Après les incendies de 1965 entre Bormes et la Cap Bénat |
Nous n’avons pas de mémoire. Nos sociétés n’ont pas de
mémoire, et les médias tout info, instantanés, qui enfilent les catastrophes et
les « breaking news » comme des perles, y sont pour quelque chose.
Prenez la « canicule ». C’est comme si fin août en
France, il n’avait jamais fait chaud ! Et puis comment font les 2/3 de
l’humanité qui, rappelons-le quand même, vivent dans des pays
« chauds », c’est-à-dire plus chauds qu’à Paris ou Londres ? Lorsque Christophe Colomb a découvert les Antilles, il
a décrit leur climat comme « aussi
doux qu’un printemps en Andalousie ». C’est dans ses récits de voyage.

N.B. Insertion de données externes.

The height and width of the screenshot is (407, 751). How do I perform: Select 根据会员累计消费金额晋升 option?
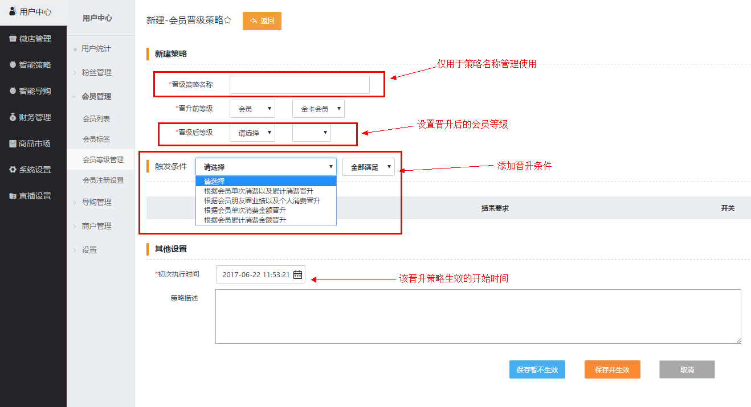tap(245, 220)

Il faut dire que l’été en Andalousie, vers midi, on pourrait faire cuire un œuf
par terre. Sauf qu’il faudrait être fou ou touriste, pour mettre le nez dehors
entre midi et trois heures. Curieux que les andalous arrivent ainsi à vivre,
sans plan canicule ni conseils donnés par les « experts » santé ou
climat de BFM TV, Itélé, et autre LCI. Et cela n’est pas nouveau, et n’a rien à voir avec le réchauffement
climatique.
Nous manquons de perspective(s), nous manquons de culture, et
puis, nous manquons de mémoire. Tout événement nous est présenté comme
exceptionnel, hors norme, apocalyptique. Ainsi 36 ° C en Europe de l’Ouest fin
août ? Eh ! bien, si l’on réfléchit bien, en se souvenant par exemple
d’événements familiaux marquants, comme la naissance d’un de ses enfants,
eh ! bien on peut se souvenir qu’il y a 25 ans, il faisait 36 ° C à Berlin
le 24 août. Et personne sur place n’avait déclenché l’état d’urgence. Il est
vrai qu’à Berlin, en été on va se baigner, les forêts y sont nombreuses, les
lacs également et baignables! Ce qui par rapport à Paris, évidemment change
tout !
Manque de mémoire ? C’est la même chose avec les
incendies.
Il y a quelques jours ceux de Vitrolles ont été décrits
comme «apocalyptiques». Bien sûr, pour les habitants de la région, tout incendie est un cauchemar,
et la désolation continue encore longtemps après les feux. 2000, 4000 hectares
brulés, c’est toujours trop. Mais l’on oublie que c’est dix fois moins que dans
les années 1960-1990. Là aussi, il faut se souvenir en interrogeant parents,
habitants, ou ... la presse de l’époque: Qui vous rappelleront la Sainte Victoire,
massif cher au peintre Cézanne, défigurée par les incendies d’août 1989, ou
encore ceux terribles qui ravagèrent les massifs des Maures ou de l’Estérel en
1962, 1965, où 21 000 hectares partirent en fumée dans le seul département du
Var. Les nuages de fumée se voyaient depuis la presqu’île de Giens.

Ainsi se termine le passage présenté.